No Responses to “SoftBank tries to rebuild its reputation, Airbnb vaguely vows to verify listings, and how social media magnifies a crisis”

    Ronald N. Levy says:

    A financial house that has had a huge reversal like SoftBank’s must usually do five things:

    .1. Admit the mis-step, an admission that ends what could otherwise be a continuing and reputation-damaging argument over whether the company was guilty or not guilty of a blunder.

    .2. Install such magnificent management that stakeholders and the public are satisfied that now the company can move forward.

    .3. Do what needs doing to hold down damage from the blunder that was made.

    .4. Take an action that gets stakeholders and the public to be emotionally on the company’s side, not just spectators but fans who are deep down cheering for the company’s success.

    .5. Make what is urgently needed, a Major Move demonstrating that sure enough, this company still has the skills and magic it used to have, the ability to achieve successes that are extraordinary and even breathtaking.

    Step #1, the admission, has already been made and very well. Often a company’s top executive is deep down almost unable to admit such serious error but Masayoshi Son has done this beautifully with impressive candor.

    Step #2 is also done because Masayoshi Son is widely recognized as an investment genius, one of the greatest ever.
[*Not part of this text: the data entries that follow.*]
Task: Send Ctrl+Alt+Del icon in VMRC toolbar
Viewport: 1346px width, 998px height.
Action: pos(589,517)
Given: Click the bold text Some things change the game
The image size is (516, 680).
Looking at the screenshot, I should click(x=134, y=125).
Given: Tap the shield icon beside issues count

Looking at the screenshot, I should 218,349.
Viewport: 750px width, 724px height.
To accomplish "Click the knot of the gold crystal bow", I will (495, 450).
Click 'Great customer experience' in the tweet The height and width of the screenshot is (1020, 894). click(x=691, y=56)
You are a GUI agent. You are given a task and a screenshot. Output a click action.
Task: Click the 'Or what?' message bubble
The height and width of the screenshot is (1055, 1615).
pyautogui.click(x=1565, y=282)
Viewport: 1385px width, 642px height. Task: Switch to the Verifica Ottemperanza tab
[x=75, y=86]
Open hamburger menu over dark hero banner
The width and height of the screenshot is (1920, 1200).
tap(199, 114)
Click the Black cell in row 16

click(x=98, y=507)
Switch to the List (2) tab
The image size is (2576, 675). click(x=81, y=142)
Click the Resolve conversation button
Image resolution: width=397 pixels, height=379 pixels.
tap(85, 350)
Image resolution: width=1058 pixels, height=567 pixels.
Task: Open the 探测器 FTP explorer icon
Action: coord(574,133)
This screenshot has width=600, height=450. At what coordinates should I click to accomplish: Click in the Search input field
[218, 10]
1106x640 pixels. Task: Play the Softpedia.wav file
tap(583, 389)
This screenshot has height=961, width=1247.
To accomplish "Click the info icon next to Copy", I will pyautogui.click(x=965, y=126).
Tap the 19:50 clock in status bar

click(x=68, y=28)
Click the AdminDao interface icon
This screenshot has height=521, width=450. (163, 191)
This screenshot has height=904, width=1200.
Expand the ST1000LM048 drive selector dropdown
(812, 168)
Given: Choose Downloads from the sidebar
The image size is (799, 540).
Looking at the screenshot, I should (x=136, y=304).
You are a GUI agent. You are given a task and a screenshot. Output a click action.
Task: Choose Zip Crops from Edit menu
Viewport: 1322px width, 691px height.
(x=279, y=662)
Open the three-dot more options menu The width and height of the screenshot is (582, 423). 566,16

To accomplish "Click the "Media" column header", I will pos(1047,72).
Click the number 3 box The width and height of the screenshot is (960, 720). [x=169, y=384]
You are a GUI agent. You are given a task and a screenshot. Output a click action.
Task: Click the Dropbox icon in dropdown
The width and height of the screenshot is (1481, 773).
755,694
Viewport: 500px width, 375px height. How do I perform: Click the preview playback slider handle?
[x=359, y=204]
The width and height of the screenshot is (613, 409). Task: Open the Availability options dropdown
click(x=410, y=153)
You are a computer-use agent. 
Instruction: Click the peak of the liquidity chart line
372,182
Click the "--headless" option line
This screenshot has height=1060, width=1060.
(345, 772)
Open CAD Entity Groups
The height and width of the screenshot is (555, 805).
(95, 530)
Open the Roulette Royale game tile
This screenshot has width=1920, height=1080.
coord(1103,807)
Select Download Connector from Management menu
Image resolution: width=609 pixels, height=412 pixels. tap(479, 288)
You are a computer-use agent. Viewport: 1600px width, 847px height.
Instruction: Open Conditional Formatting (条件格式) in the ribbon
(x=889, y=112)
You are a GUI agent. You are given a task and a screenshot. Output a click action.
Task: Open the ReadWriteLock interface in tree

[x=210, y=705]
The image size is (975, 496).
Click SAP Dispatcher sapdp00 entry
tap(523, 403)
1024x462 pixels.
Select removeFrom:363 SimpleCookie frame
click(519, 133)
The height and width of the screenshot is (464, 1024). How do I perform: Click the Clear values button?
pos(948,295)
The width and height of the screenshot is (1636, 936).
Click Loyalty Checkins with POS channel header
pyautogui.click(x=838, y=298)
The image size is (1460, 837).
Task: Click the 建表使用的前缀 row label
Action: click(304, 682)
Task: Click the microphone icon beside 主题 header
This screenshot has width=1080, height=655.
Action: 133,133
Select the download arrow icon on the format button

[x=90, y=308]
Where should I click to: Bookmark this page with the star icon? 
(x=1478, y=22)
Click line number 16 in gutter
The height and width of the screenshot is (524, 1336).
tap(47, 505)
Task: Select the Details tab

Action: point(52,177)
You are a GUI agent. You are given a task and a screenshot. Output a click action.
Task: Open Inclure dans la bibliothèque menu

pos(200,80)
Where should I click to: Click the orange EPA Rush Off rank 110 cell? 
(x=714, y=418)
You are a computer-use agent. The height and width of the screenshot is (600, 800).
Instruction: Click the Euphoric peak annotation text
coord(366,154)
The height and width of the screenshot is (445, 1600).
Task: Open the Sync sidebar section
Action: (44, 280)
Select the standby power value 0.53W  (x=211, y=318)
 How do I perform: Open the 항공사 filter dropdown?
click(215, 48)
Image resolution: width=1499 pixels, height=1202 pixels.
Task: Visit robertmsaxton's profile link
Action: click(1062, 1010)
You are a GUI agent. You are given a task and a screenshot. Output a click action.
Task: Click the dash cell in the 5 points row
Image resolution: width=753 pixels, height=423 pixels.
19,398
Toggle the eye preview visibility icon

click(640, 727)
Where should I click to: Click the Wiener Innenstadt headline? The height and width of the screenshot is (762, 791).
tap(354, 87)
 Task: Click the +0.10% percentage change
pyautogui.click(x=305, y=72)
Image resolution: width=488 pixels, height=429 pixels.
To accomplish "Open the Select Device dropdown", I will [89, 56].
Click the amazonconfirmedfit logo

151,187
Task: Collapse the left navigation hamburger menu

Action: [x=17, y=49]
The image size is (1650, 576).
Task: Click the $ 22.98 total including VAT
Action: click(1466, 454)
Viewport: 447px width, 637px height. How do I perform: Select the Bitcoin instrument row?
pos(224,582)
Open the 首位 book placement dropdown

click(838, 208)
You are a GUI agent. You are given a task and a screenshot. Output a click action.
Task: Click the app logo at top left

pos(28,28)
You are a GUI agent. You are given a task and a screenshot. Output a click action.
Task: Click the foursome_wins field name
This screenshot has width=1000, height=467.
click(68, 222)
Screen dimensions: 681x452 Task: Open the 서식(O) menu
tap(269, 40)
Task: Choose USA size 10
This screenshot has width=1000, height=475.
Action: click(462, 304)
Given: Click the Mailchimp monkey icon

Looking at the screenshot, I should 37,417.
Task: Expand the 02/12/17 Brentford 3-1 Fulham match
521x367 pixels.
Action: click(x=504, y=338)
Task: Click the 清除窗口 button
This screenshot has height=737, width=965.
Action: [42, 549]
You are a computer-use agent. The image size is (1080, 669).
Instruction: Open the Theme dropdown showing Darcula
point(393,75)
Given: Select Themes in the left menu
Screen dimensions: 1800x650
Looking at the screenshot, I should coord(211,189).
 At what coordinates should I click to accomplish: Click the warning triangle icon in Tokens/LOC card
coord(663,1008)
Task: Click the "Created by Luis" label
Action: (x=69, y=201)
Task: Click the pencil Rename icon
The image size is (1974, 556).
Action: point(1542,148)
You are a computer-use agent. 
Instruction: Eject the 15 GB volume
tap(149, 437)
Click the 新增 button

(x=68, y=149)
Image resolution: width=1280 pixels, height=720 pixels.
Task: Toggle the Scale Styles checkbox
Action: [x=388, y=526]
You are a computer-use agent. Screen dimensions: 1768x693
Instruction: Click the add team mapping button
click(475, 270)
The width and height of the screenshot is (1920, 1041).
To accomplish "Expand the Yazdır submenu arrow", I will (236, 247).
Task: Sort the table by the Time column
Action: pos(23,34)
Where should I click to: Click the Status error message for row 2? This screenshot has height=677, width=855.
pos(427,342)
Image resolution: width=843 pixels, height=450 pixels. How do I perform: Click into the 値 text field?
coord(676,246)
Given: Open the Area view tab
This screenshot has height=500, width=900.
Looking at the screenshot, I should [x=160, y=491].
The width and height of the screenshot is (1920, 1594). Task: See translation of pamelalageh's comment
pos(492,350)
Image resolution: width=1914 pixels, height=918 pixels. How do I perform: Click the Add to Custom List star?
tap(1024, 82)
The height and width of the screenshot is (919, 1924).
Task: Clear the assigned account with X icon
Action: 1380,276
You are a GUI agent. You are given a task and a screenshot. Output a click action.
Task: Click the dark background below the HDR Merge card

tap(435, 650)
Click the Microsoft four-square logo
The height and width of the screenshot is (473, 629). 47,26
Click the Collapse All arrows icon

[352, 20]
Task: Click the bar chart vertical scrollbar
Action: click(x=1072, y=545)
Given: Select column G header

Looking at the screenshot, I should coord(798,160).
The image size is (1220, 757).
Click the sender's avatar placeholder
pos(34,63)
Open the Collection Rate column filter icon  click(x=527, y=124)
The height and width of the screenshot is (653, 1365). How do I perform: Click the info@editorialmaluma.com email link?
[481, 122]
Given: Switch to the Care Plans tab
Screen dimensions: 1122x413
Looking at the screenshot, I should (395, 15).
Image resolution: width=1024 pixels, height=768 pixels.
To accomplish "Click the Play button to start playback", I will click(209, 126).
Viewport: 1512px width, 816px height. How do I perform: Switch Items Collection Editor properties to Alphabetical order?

Even an Albert Einstein or Thomas Edison of investment management isn’t expected to never make a single error and remains clearly brilliant despite an error that has been made.

    Step #3 is clearly going to be made now that Masayoshi Son has made clear firmly that SoftBank is not going to kiss away good money after bad in this situation.

    Step #4 will be accomplished when PR executives at SoftBank or at a great PR firm guide the company to win massive public acclaim with a Cone-style CSR project that PR Daily h written about. If the company donates an anti-cancer research lab to America’s Memorial Sloan Kettering Cancer Center—a lab that my save over a million American lives a year—could SoftBank promptly win over 100 million American fans?

    Step #5, the Major Move in finance, may be far tougher to achieve than the first four steps combined. But when we look at what Masayoshi Son has already accomplished for SoftBank, it seems reasonable to guess that he can keep doing it, and that step#5 will be well within his ability.